(Stored items)
Start of Block

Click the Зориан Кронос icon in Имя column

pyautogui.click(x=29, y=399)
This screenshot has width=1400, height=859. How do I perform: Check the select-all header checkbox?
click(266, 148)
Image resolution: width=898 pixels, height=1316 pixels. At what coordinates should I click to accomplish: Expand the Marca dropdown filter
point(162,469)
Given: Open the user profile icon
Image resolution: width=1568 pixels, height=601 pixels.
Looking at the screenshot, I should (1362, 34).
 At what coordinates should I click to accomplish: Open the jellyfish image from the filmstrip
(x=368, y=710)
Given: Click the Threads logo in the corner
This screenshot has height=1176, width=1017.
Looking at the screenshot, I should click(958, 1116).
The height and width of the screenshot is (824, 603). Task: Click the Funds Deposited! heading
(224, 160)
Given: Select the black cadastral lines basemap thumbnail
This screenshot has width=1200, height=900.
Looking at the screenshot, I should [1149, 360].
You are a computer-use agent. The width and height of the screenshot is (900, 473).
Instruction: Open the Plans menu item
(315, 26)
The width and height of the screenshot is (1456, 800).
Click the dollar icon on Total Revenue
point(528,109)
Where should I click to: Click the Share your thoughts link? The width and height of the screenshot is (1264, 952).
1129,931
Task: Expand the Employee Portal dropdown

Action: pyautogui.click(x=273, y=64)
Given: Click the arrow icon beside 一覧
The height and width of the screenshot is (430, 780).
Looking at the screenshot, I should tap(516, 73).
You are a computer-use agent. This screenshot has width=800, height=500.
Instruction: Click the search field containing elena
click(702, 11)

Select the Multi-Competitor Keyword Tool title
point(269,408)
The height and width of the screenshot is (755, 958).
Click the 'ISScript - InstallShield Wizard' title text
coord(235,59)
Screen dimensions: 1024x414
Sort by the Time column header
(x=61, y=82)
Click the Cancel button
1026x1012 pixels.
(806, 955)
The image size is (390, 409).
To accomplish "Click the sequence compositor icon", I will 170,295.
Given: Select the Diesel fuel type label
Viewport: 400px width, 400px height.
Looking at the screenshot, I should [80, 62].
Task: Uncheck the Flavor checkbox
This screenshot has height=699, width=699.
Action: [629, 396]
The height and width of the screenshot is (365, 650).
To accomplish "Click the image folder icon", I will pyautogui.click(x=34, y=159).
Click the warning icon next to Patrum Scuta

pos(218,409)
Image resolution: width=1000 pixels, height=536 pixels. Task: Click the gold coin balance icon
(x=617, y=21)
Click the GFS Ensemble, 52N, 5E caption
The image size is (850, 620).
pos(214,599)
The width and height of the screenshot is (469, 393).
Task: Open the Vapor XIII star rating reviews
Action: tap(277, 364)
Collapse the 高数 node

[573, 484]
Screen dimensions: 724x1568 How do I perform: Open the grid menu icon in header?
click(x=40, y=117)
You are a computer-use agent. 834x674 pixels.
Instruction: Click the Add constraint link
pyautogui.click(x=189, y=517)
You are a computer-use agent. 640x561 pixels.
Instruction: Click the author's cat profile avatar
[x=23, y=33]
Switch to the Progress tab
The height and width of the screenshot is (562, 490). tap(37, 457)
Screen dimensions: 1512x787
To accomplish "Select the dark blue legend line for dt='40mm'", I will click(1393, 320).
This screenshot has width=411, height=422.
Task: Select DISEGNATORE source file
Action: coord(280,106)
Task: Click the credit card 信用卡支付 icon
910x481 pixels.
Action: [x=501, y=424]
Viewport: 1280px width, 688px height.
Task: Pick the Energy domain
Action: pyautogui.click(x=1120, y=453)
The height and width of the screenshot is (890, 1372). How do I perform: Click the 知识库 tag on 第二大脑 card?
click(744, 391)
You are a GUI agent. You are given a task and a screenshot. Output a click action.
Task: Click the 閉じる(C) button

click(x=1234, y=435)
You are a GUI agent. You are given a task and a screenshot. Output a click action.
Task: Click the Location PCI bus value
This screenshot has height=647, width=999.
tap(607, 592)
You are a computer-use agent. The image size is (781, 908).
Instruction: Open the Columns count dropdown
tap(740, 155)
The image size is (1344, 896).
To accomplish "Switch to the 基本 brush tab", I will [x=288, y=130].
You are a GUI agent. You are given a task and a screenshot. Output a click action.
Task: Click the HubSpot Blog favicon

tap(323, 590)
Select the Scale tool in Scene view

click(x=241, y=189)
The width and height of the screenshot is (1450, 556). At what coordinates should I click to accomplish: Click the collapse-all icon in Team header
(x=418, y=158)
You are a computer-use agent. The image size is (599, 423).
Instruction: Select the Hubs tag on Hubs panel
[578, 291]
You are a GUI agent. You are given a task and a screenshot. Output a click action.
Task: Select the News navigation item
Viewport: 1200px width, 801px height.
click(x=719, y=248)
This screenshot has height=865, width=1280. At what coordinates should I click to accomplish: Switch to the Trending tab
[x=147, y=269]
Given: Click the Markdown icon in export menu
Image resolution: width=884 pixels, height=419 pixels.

End of Block

TASK GOAL: Looking at the data above, how many lines hold the string "agent"? Reply with only the number.

ANSWER SPACE: 10